We determined counts and frequencies for each error subtype, and computed performance metrics such as recall and precision when applicable.
RESULTS
Gleason Score
Results of the error analysis for the variable Gleason score are shown in Table 1. Over half of the errors were not related to the information extraction system, but rather reflected disagreement between the reporting pathologist and the expert annotator. Less frequently, there was incomplete information in the original report. For example, the original report might contain only a primary score (i.e. Gleason Score 3) as opposed to the complete three-value score, which indicates the primary pattern, secondary pattern and sum (Gleason Score 3+3 = 6).
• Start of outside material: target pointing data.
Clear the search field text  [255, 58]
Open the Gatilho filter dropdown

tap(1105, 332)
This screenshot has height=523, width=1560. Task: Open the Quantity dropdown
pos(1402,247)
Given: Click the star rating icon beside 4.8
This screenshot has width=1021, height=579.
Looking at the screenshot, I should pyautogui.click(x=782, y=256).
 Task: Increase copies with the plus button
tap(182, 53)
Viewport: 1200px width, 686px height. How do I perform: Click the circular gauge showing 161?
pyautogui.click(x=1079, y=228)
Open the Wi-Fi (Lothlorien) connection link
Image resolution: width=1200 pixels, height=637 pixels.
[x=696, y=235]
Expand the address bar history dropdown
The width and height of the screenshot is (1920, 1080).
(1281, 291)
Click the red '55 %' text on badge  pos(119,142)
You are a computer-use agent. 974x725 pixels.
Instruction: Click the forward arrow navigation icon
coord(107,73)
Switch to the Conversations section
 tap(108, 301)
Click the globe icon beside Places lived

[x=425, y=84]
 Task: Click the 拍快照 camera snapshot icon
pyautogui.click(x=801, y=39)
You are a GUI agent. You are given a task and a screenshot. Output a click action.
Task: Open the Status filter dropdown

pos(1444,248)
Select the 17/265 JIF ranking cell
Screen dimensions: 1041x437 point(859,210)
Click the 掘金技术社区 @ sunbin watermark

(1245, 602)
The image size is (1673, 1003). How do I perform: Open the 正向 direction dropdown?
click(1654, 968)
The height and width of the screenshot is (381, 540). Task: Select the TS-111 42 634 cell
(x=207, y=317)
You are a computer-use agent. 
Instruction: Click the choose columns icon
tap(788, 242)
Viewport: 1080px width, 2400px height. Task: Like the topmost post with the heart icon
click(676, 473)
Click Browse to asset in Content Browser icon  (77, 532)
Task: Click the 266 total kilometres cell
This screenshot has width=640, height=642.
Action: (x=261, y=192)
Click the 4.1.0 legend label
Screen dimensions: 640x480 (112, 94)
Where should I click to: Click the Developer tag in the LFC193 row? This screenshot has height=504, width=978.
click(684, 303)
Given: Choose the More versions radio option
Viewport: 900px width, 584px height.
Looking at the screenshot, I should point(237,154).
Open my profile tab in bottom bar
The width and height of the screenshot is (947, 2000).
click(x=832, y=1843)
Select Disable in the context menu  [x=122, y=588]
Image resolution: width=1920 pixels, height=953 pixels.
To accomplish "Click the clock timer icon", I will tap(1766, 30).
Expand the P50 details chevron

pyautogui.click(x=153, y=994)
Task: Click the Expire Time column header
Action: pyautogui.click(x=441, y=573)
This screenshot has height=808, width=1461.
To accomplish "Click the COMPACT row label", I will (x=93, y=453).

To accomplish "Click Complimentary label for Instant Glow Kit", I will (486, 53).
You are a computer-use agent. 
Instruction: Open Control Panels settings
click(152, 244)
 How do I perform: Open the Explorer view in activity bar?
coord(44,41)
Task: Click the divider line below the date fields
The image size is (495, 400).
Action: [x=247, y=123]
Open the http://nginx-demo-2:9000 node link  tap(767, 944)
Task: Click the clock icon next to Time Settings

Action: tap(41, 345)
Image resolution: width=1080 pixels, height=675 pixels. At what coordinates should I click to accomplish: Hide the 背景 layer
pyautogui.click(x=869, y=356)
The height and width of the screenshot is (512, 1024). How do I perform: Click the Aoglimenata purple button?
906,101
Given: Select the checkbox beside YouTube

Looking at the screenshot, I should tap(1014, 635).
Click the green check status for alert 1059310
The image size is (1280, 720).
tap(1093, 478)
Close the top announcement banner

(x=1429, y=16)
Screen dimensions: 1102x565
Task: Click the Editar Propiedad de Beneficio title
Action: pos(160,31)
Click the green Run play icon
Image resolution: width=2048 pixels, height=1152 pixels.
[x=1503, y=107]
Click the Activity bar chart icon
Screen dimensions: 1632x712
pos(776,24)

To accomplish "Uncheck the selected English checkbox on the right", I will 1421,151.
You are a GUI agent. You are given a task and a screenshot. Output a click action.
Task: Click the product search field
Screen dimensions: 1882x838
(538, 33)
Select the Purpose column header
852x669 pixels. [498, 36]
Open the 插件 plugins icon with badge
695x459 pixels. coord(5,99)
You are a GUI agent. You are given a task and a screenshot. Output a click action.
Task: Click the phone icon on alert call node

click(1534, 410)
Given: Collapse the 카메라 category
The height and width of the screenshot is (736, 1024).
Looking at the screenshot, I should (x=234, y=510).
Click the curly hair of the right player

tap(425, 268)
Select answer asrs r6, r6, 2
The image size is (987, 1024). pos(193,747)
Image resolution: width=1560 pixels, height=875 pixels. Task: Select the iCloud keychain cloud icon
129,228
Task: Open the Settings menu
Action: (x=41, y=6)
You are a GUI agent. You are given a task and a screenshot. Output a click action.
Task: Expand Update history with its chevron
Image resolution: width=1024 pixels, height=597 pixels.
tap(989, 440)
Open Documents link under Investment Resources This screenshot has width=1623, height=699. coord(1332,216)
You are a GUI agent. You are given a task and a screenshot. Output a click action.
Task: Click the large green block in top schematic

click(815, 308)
The remaining errors for Gleason score were system related. Over-scrubbing was the most common cause of system error (19.4%), followed by errors in UMLS tagging (15.5%), and chunking of the document errors (3.7%).
Table 1.
Errors related to Gleason Score
| Non- system related | 61.30% |
| Semantic Disagreement | 145 (40.8%) |
| No Mention of Information | 43 (12.1%) |
| Incomplete information | 30 (8.4 %) |
| System related | 38.70% |
| Over-scrubbing | 69 (19.4%) |
| Chunker Error: Wrong Section | 13 (3.7%) |
| Concept Tagging Error | 55 (15.5%) |
| Total error rate | 355(76.3%) |
To determine the degree of divergence between report and gold-standard database values, we calculated the total Gleason Score difference for all value pairs (Figure 2). In the majority of cases (93.8%), there was a 2-point difference or lower between values out of a possible 9 points, meaning the score between the report and the gold standard annotation had a difference of 2. For example, the report had a sum of Gleason as 7 and the gold standard had the sum as 9.
Figure 2.
Degree of difference for Gleason Score
One advantage of automated extraction is that it could potentially leverage enormous existing data-sources such as clinical information systems, thereby including very large numbers of data-points. In this scenario, semantic disagreements between expert annotators and clinical data sources might be less important because differences could cancel out over huge N.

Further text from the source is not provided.